Records for the task:

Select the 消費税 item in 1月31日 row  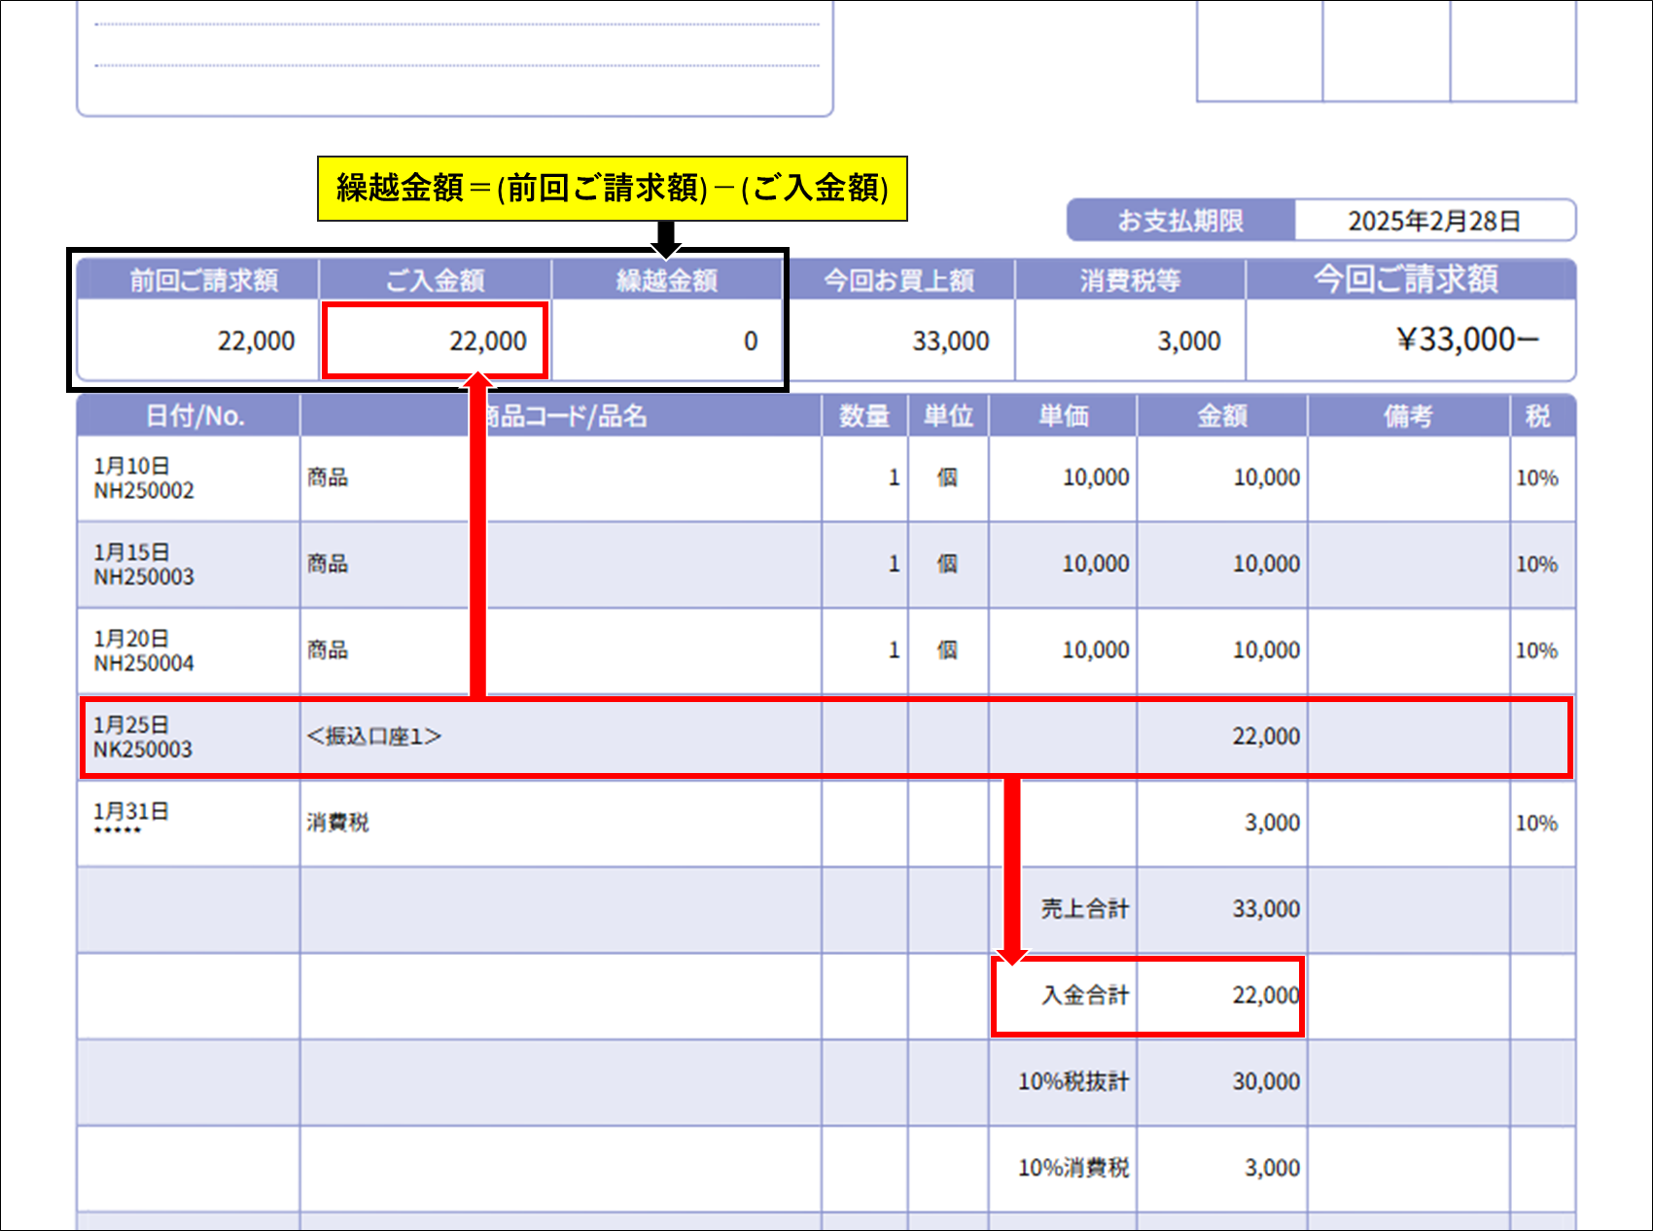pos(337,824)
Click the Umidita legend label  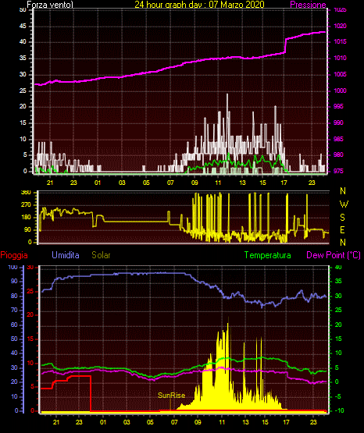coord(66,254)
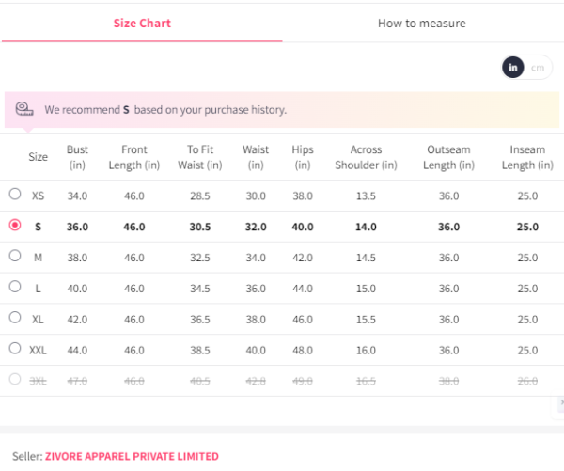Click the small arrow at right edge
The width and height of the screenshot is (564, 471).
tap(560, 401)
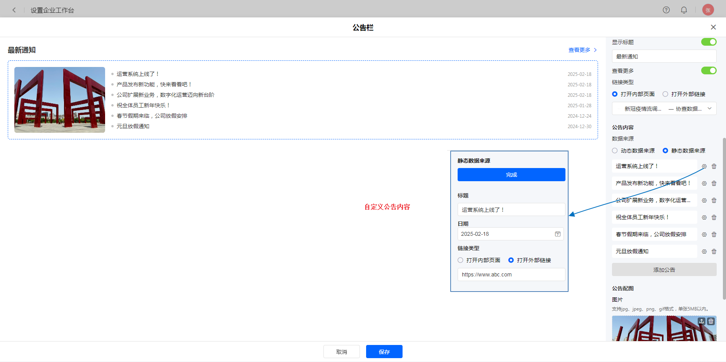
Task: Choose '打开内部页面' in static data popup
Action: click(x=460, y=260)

* * *

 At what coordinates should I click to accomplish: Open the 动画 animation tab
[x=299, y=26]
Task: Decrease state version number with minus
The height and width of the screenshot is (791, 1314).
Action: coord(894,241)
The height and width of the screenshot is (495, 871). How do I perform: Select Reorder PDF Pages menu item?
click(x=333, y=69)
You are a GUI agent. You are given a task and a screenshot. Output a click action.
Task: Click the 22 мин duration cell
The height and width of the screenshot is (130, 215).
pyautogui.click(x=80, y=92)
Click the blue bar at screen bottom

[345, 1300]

Exercise aim:
Return only the stretch of the material above from the line holding "The height and width of the screenshot is (495, 871)." through the line holding "Task: Click the 22 мин duration cell", copied exactly.

Result of the exercise:
The height and width of the screenshot is (495, 871). How do I perform: Select Reorder PDF Pages menu item?
click(x=333, y=69)
You are a GUI agent. You are given a task and a screenshot. Output a click action.
Task: Click the 22 мин duration cell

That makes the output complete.